Sunday, May 30, 2010

The End of the PC Era

Repent for the end is nigh!

Repentence may not be necessary, but the end is near. The end of the PC era, that is.

I'm going to take some liberty with the phrase "PC" and start the PC era in 1977 with the introduction of the Apple II computer. (Or the "Apple ][", as we wrote it then.) I'm going to ignore the marketing for the IBM PC in 1981.

The Apple II (and the Radio Shack TRS-80, and the Commodore PET, and the Heathkit H-8) began the era of personal computers. (Yes, technically the IMSAI 8008 could be considered the beginning, but that was strictly for serious hackers. The Apple and Radio Shack and Commodore were made for "real people".)

Why do I send that the end is near? I suspect that soon Apple will discontinue the Macintosh line. (All of it, including the iMac, the MacBook, and the Mac Mini.)

With the popularity of the iPhone, the iPod, and the iPad, consumers have no need for a full-blown PC like the Macintosh, nor the patience to put up with the work for personal computers. The iPhone/Pod/Pad collection is good enough, and much simpler to use.

When Apple announces the end of the Macintosh, a few things will happen:

1) The Microsoftians will cheer
2) The Linux crowd will look up from their screens and see nothing to cheer (or boo)
3) A lot of graphic designers will be rather unhappy

Graphic designers will be unhappy because their platform of choice will disappear.

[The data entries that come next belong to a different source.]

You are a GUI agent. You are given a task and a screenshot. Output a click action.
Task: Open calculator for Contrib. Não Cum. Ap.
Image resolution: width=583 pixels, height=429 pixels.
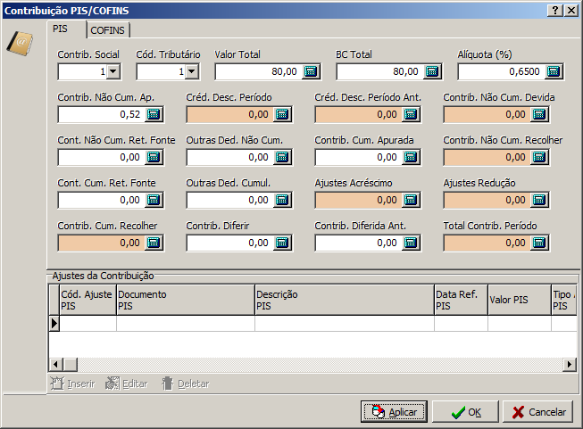coord(154,114)
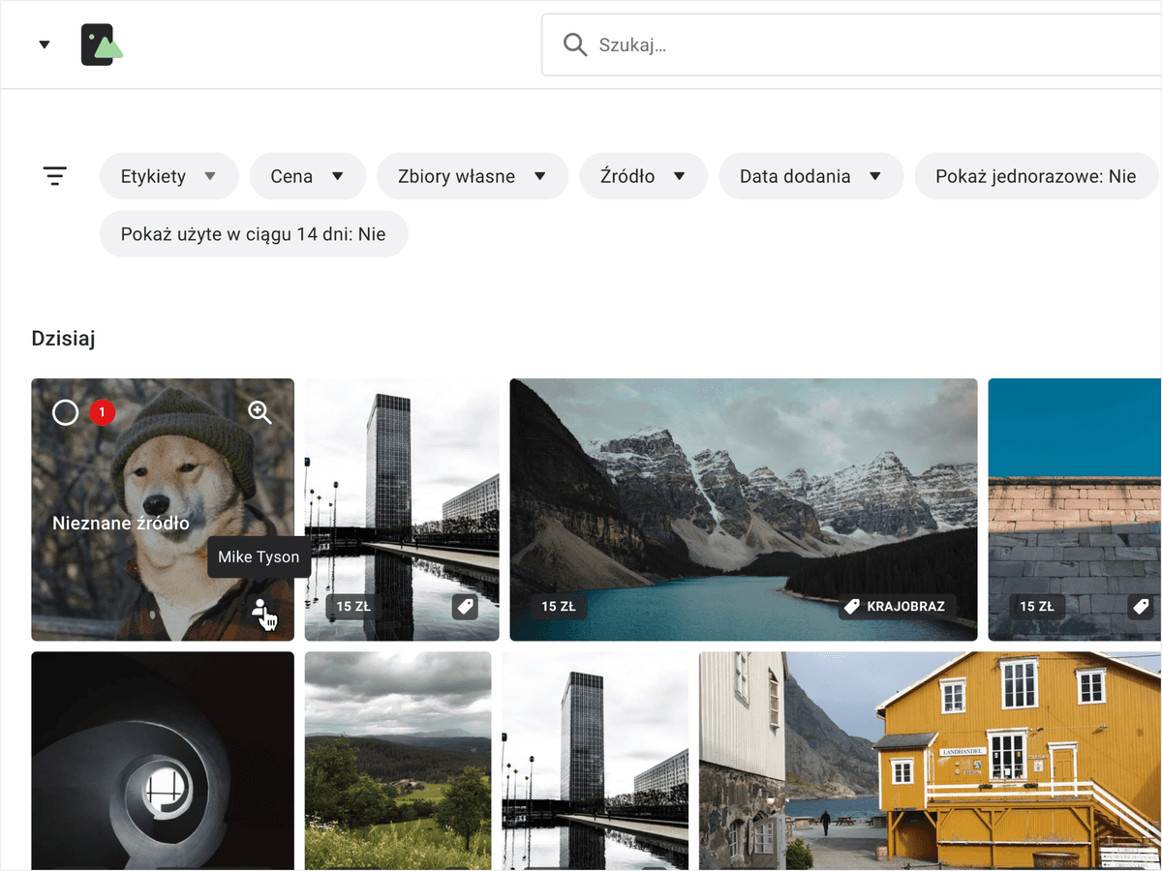
Task: Open the Źródło filter dropdown
Action: click(643, 176)
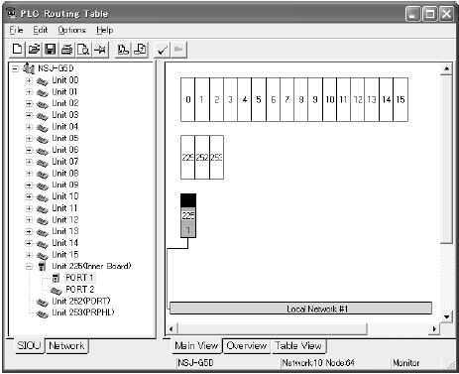The width and height of the screenshot is (459, 374).
Task: Open the Edit menu
Action: [x=41, y=30]
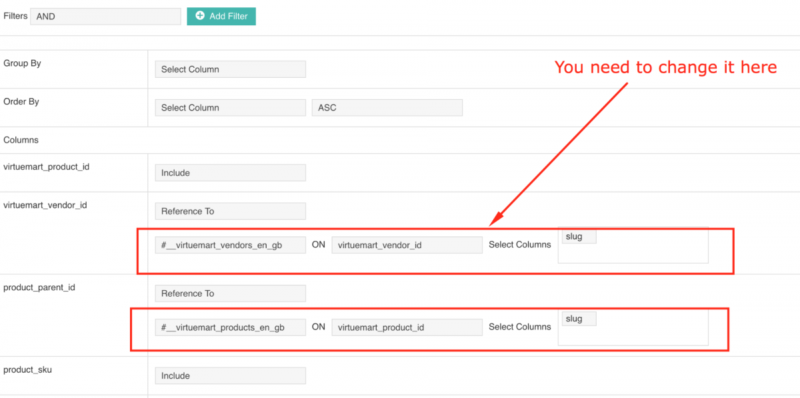Screen dimensions: 800x398
Task: Click the Columns section heading
Action: (21, 140)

They will have to move to either Windows or Linux. The iPad will not support their work. But neither do Windows or Linux, in the way that the Macintosh supported it. Yet this is inevitable -- the market for graphics work is too small to interest Apple.

The Linux crowd will be neutral. They don't need the Mac or Mac OSX -- or so they think.

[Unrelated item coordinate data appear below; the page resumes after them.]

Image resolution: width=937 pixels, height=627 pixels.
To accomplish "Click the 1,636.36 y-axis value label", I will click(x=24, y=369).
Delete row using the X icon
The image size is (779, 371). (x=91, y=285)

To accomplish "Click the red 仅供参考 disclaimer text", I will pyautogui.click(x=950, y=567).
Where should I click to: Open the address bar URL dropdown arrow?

THe Microsoft crowd will be ecstatic -- they will think that they have "won" some might battle against the forces of non-Microsoft darkness. Some will proudly (and loudly) proclaim that this decision by Apple proves the superiority of the Microsoft .NET platform. Sadly, they will be wrong.

By abandoning the Macintosh, Apple will be free to pursue the consumer market. The iPhone/iPod/iPad set offer a much better consumer experience than the Macintosh. Apple has every incentive to move people to the "triple-IP set" than keep them on the Macintosh.

Microsoft ends up with the corporate desktop, something they already own. Yet the corporate desktop is changing, moving to the virtual world. The corporate world will abandon desktop hardware for virtual desktops, and the equipment on the desktop will be a minimal system, just enough to run the virtual environment. In many ways, this configuration is the old IBM 3270 terminal on a desk. (But with spiffier graphics.)

These two moves bode poorly for desktop manufacturers. People will by iPhone and not desktops. Corporations will buy virtual PCs and servers but not real PCs. Even the small "Mom and Pop" operations will buy virtual PCs from the cloud.

I predict that by 2015, the PC market will collapse. Sales of real PCs will plummet. (Sales of gaming consoles will remain robust, though.) And by then, everyone will acknowledge the end of the PC era.

Unfortunately for the Linux crowd, the demise of PCs will mean a demise to hackers. The Linux world will have to move to virtual PCs on servers. I'm not sure how that is going to work for the average hacker.